Se le tartarughe marine mangiano plastica: è l'80% dei rifiuti

Gtu

Roma, 4 giu. (askanews) - La plastica è l'80% dei rifiuti che galleggiano in mare e si accumulano sulle spiagge, così la plastica è diventata il cibo delle tartarughe marine, che, con l'apparato digerente pieno di cannucce, tappi, reti, involucri e residui vari, muoiono. In occasione della Giornata mondiale dell'ambiente del 5 giugno, quest'anno dedicata alla plastica in mare, Ispra presenta i primi risultati del progetto Indicit che monitora la Caretta caretta. La tartaruga è diventata un indicatore ambientale per rispondere ad una domanda semplice: se la plastica è l'80% dei rifiuti quali sono gli impatti sulla fauna marina di tali quantitativi e in che modo minacciano l'equilibrio delle specie nei loro ecosistemi?

Il progetto europeo Indicit dà una risposta partendo dallo studio delle tartarughe marine nel Mediterraneo. Perché - spiega l'Ispra - l'ampia distribuzione geografica della specie, la loro presenza in differenti habitat e la caratteristica di ingerire i rifiuti marini fanno della Caretta caretta un buon indicatore per valutare l'impatto della plastica sulla fauna marina. Dopo un primo anno di analisi eseguite su 611 tartarughe (187 vive e 424 morte rinvenute sulle spiagge) è emerso che il 53% degli esemplari presentava plastica ingerita. Tra le tartarughe morte, il 63% aveva plastica nell'apparato digerente, mentre tra quelle vive è stata rinvenuta nelle feci nel 31% dei casi.

I primi risultati del progetto mostrano, inoltre - sottolinea Ispra - quanto gli oggetti di plastica si spostino da un mare all'altro anche su grandi distanze per mezzo delle correnti marine. Ad esempio, nello stomaco di tartarughe spiaggiate in Italia è stato rinvenuto l'involucro di uno snack francese, insieme a cannucce, tappi, lenze e ami. Oltre all'Ispra il progetto coinvolge partner internazionali in Grecia, Spagna, Canarie, Azzorre, Francia, Tunisia e Turchia. Grazie ad Indicit (indicit-europa.eu) si sperimenta così una nuova metodologia per utilizzare la Caretta caretta nello studio dei rifiuti marini e verificare l'impatto delle microplastiche nei pesci.

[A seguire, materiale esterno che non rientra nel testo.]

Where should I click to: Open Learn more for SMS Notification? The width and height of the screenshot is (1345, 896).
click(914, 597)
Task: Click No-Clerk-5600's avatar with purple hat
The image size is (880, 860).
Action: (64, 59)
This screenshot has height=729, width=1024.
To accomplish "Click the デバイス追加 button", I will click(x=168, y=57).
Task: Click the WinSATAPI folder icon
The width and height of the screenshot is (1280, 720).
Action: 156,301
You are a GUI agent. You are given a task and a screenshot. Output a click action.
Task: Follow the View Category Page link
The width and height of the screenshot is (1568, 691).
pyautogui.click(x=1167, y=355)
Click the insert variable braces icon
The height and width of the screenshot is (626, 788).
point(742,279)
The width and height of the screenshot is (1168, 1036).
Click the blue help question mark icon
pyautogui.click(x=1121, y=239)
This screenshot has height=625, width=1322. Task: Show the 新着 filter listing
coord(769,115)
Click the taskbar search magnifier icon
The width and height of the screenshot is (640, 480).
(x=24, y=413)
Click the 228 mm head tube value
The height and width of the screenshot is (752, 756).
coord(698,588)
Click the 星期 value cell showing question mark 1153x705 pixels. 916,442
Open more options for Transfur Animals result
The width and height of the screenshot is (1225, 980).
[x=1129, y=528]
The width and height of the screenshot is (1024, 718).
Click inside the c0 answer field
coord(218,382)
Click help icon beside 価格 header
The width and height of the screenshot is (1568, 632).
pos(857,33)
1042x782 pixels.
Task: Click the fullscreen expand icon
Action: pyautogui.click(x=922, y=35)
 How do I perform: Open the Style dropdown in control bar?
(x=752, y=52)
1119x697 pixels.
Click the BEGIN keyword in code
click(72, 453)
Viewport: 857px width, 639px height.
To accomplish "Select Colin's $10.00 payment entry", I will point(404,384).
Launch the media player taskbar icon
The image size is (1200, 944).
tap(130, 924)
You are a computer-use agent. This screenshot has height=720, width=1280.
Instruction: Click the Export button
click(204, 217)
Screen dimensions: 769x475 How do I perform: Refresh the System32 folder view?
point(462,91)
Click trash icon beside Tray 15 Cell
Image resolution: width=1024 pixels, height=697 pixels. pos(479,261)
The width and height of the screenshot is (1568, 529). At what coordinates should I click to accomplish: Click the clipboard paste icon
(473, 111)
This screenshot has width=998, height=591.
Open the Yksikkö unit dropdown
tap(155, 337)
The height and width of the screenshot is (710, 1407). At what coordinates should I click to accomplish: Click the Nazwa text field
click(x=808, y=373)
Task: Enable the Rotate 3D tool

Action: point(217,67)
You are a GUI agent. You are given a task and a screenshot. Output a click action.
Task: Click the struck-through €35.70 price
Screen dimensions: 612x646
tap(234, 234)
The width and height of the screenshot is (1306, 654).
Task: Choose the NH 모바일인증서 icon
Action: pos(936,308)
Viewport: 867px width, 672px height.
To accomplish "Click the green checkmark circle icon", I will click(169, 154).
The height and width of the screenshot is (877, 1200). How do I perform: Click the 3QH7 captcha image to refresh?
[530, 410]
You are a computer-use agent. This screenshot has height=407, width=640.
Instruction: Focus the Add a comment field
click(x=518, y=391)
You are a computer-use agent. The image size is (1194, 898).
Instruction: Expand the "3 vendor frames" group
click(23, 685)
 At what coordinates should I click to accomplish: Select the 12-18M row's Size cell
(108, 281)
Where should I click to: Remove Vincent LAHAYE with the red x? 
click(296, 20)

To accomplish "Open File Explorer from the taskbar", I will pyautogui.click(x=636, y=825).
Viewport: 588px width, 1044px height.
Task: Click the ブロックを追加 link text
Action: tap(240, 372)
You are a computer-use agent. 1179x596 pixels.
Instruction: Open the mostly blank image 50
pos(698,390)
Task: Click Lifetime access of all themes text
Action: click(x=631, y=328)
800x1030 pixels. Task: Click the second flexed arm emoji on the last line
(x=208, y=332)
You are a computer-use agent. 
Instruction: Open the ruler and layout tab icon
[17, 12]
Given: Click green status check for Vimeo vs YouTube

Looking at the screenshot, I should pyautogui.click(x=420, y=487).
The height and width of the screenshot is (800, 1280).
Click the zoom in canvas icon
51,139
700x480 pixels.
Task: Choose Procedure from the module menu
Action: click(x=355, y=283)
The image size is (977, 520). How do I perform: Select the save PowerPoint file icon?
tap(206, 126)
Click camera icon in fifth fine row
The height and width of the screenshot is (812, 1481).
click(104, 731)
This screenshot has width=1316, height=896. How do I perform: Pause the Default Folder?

Indicit è una della numerose attività di studio sulla plastica in mare che Ispra porta avanti da alcuni anni. Tra i più recenti, il progetto Plastic Busters Mpa monitora gli effetti, ancora poco noti, delle macro e microplastiche nelle aree marine protette del Mediterraneo; Medsealitter, è un progetto per individuare i macro-rifiuti galleggianti attraverso l'uso di droni, aerei, osservazioni a bordo di piccole navi e traghetti, al fine di valutare l'efficacia degli strumenti normativi sulla riduzione della plastica.